Today I’ll be talking about Space Brothers.
The anime came out in the spring of 2012. Although it never saw a true completion, the story we got was well worth your time. You’ll have to read the written media if you want the full story though.
To be honest, this is one of my favorite anime of its decade. Furthermore to me this is the perfect gateway anime for someone that isn’t particularly invested in anime as a medium. When it comes to great gateway anime for older viewers, I try to stick to anime titles that are fairly down to earth.
Space Brothers is one the the absolute best options out there in my personal opinion.
It looks nice, it isn’t incredibly stupid or bombastic, and although it has some mature content, you could still watch it around youths comfortably. So, small children need not be disturbed.
There is nothing completely grotesque in this anime.
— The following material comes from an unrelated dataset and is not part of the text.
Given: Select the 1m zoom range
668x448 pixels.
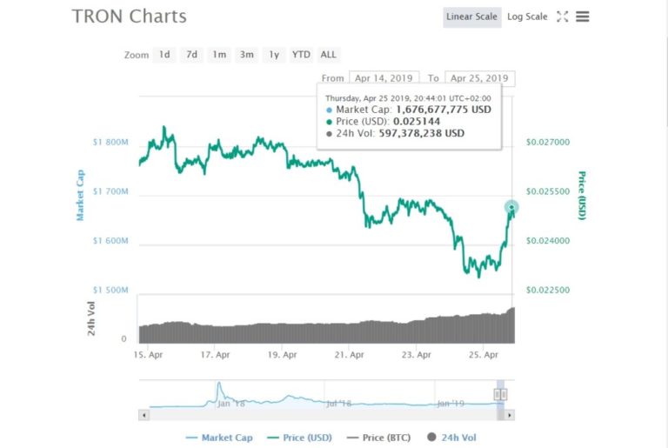Looking at the screenshot, I should (x=219, y=55).
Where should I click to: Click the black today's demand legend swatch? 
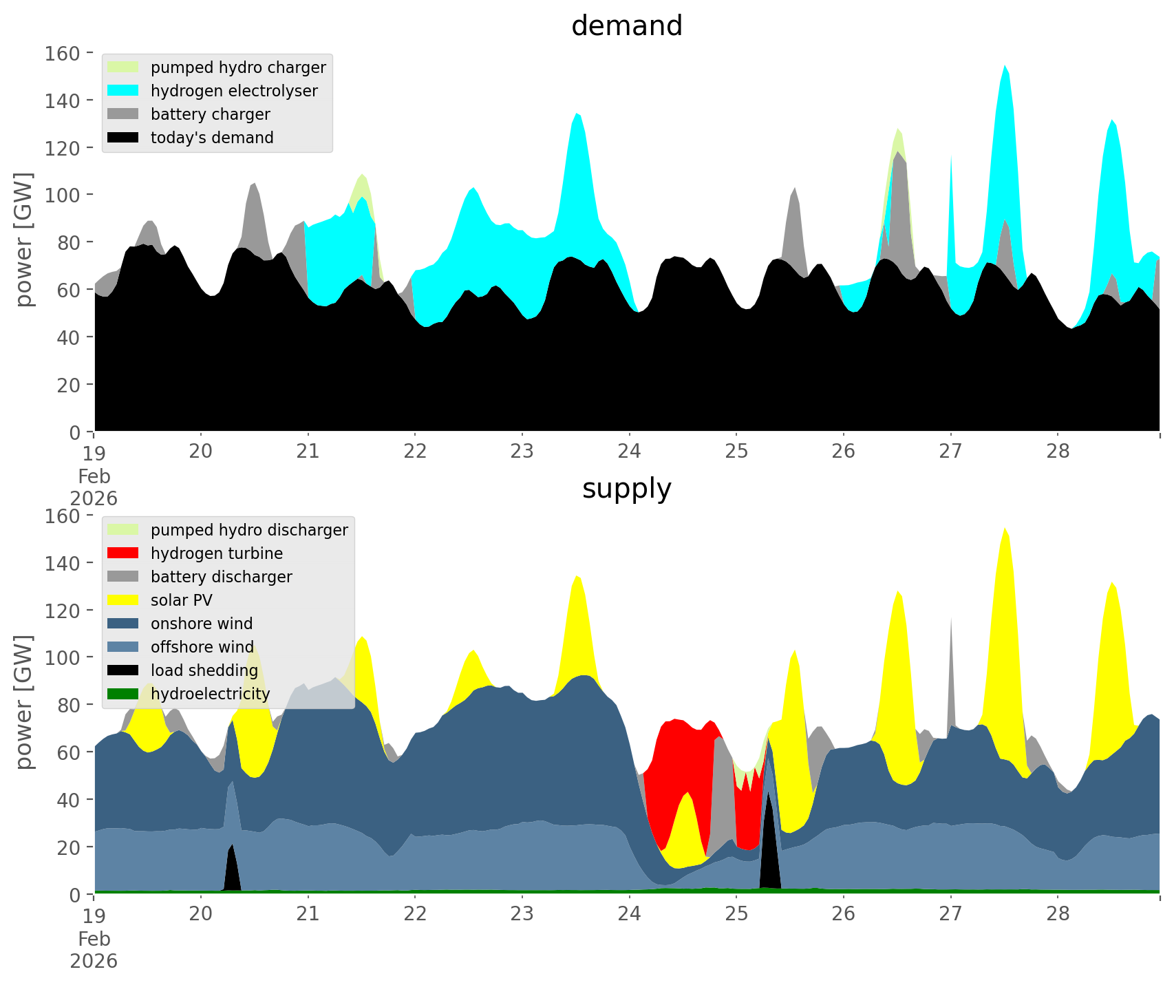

Though there are some medical scenes, fragments of adult humor, and other things tied directly to the main plot, nothing is gratuitous.
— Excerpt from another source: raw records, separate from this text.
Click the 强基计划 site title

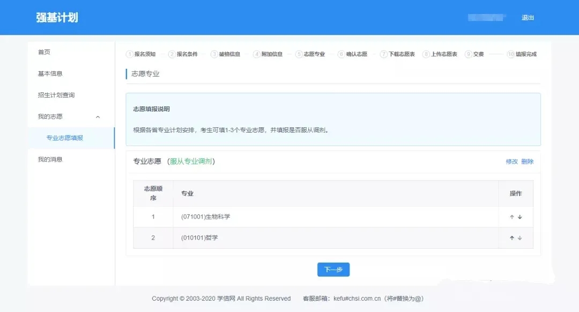pyautogui.click(x=57, y=17)
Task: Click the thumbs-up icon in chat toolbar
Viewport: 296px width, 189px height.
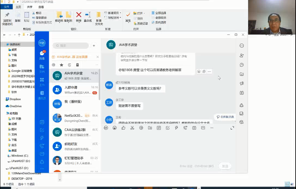Action: point(123,128)
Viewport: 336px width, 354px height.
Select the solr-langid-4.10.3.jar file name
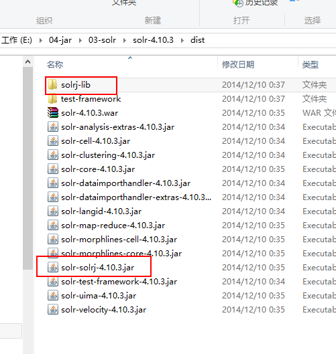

There are no impossible fight scenes, and the adventure rests largely within the realm of possibility. The direct premise is the idea of space travel itself. The core ideas hinge on realistic dreams. They linger in the ideology that space travel is possible. That one day we may one day colonize on the moon, and perhaps visit mars.
The plot is simple. Two brothers aspire to be astronauts. One brother achieves his dream. The other decides to follow in his footsteps. This shows a life of an aspiring astronaut and the trials and tribulations he goes through to reach his goals.
In some ways, I’d call this series closer to a slice-of-life than a true science fiction series. It’s certainly not a space opera, either. The themes aren’t too heavy, but there’s a lot of heart and soul embedded in each episode, giving the characters a very genuine feel to them.
On the topic of that, the characters span wide range of interests and skills that are fundamental to working within the space programs. Very little comes easy to even these bright minds. You get to see these mostly successful adults living their lives, with plenty of flashbacks into their childhood and upbringing. Each character is very well written because of that.
To be honest, Space Brothers stands as a “catch-all” anime for me. If I don’t know what anime to pick out for a new viewer, I always go with Space Brothers. It is especially accessible for an american viewer because the idea of going to outer space is part of our mass media to begin with. It’s a concept and idea that we understand, and flock towards in mass.
The idea isn’t that far fetched, and even once characters are shown going into space, they don’t throw away basic logic. Things make sense more times than not, and you have no need to understand what anime is to like this series.
That it isn’t an animated space opera is a huge bonus here, because tropes that could be confusing don’t exist in this anime. What is important is the heart of the matter, and Space Brothers understands that.
These are the reasons you really should give it a try, particularly if you have dislike of anime as a medium, or simply don’t understand it. The content isn’t too dissimilar than what you’d find in down to earth live action shows.
So, this is where I leave Space Brothers, and now the choice falls onto you. There is a real gem nestled buried beneath time, and as of this video you can watch it over on Crunchy Roll.
This has been Kernook of The Demented Ferrets”.